Teaching is mothering and editing is mothering and writing is mothering. How can we transfer this way of being and thinking to each realm we know about, so it is life-giving for everyone?

In Christopher West's "Into the Heart," a teaching on Pope John Paul II's Theology of the Body, the two teach that men, through their bodies, serve to remember and remind us of our original solitude, our unbroken union with God in the garden. Women, through their bodies, represent humanity's openness to God, an ability to receive.

This is why, they teach, the serpent approached Eve when tempting with the fruit of the tree: because she represented openness to God, if that openness could be fooled into distrusting God, could be tricked into believing God was not for her, then that openness would close to protect itself from what it perceived as a cruel master, a threat. And if humanity closed itself to God, then, to quote Shakespeare in "Othello," chaos could come again. And so our call as both men and women which mothers so aptly remind us of, is to allow ourselves to be open. To God. To each other. To love.

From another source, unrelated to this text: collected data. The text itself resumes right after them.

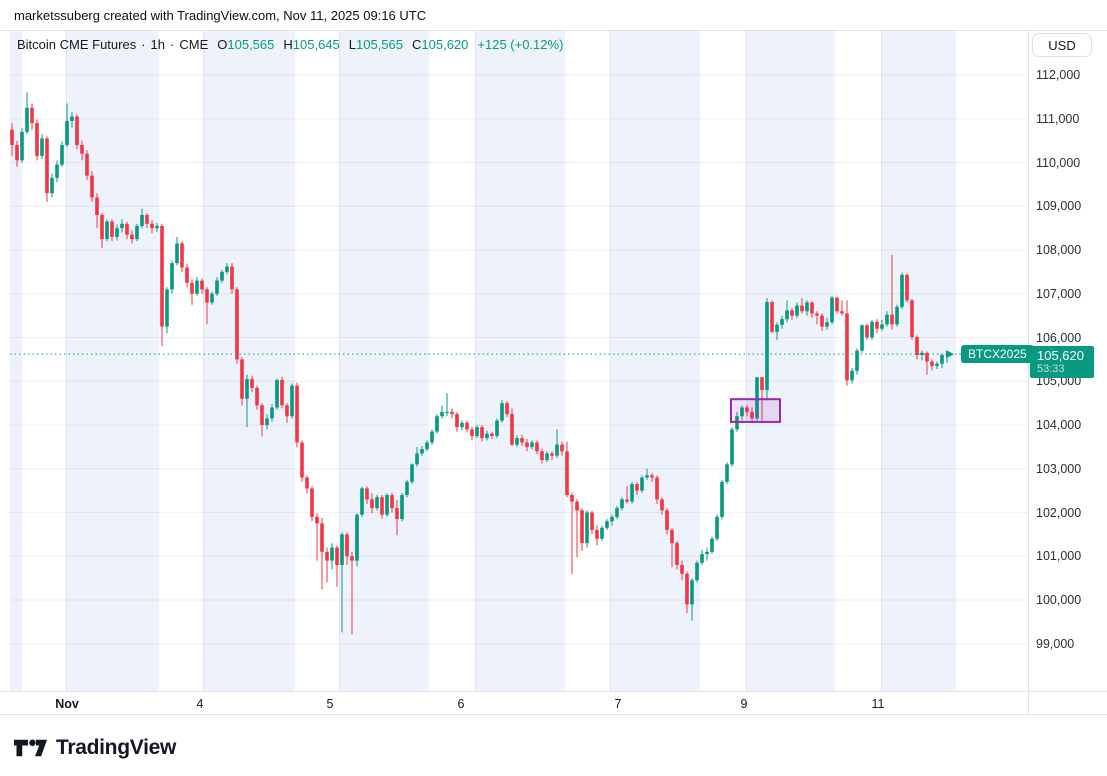  Describe the element at coordinates (1058, 118) in the screenshot. I see `price-axis-label: 111,000` at that location.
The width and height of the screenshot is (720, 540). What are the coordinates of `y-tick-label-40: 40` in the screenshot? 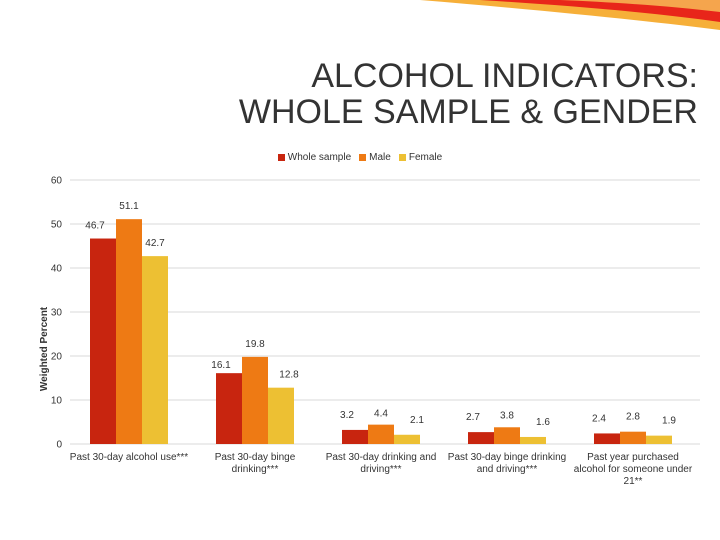 It's located at (57, 270).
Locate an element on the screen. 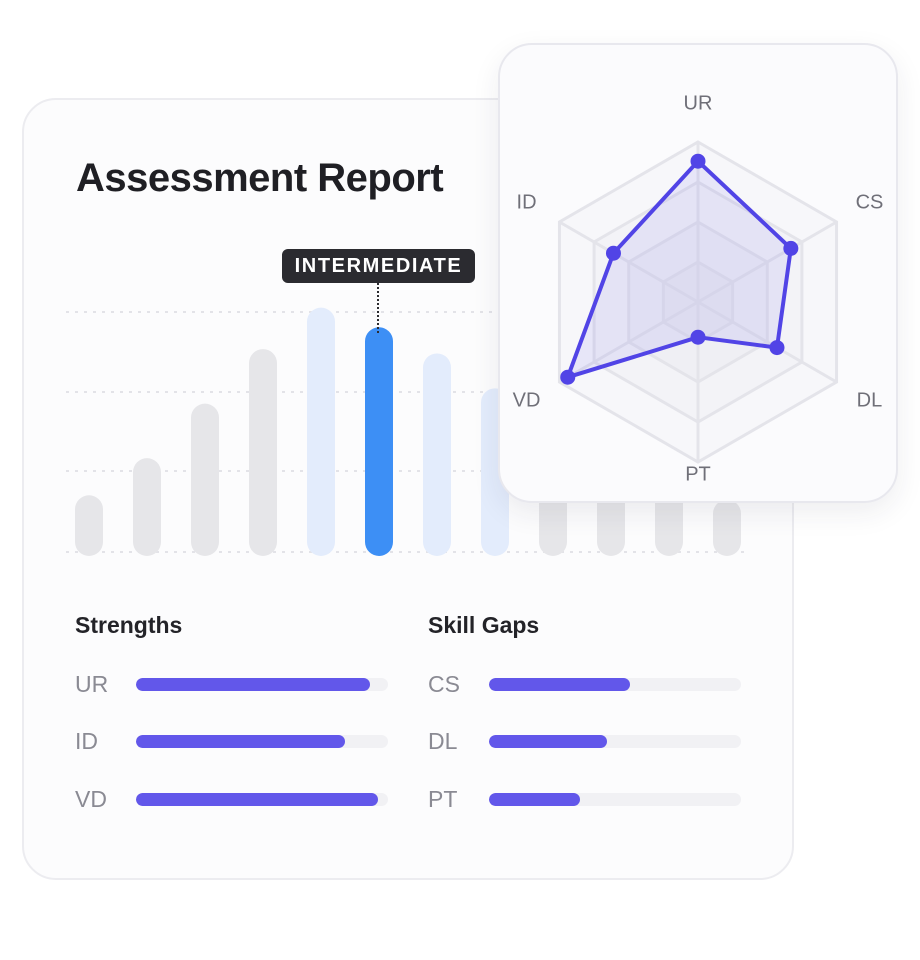  skill-gap-label: PT is located at coordinates (443, 799).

And so, in mothering our world, we must love the systems we are a part of, and love them too tenderly to let them stay broken. Our love must animate us to believe in them, and to believe in the power of our own love to transform them. And most deeply of all, we must love the people these systems, at their most altruistic, seek to serve. We must work for each other.

Love shines on fear and comes alongside it, giving itself to it until fear is no more. Love is a steady presence, a gift mothers give their children. Let us do the hard work of rethinking the systems we live within, allowing ourselves to be open to receive love so we can let it pass through us into the world.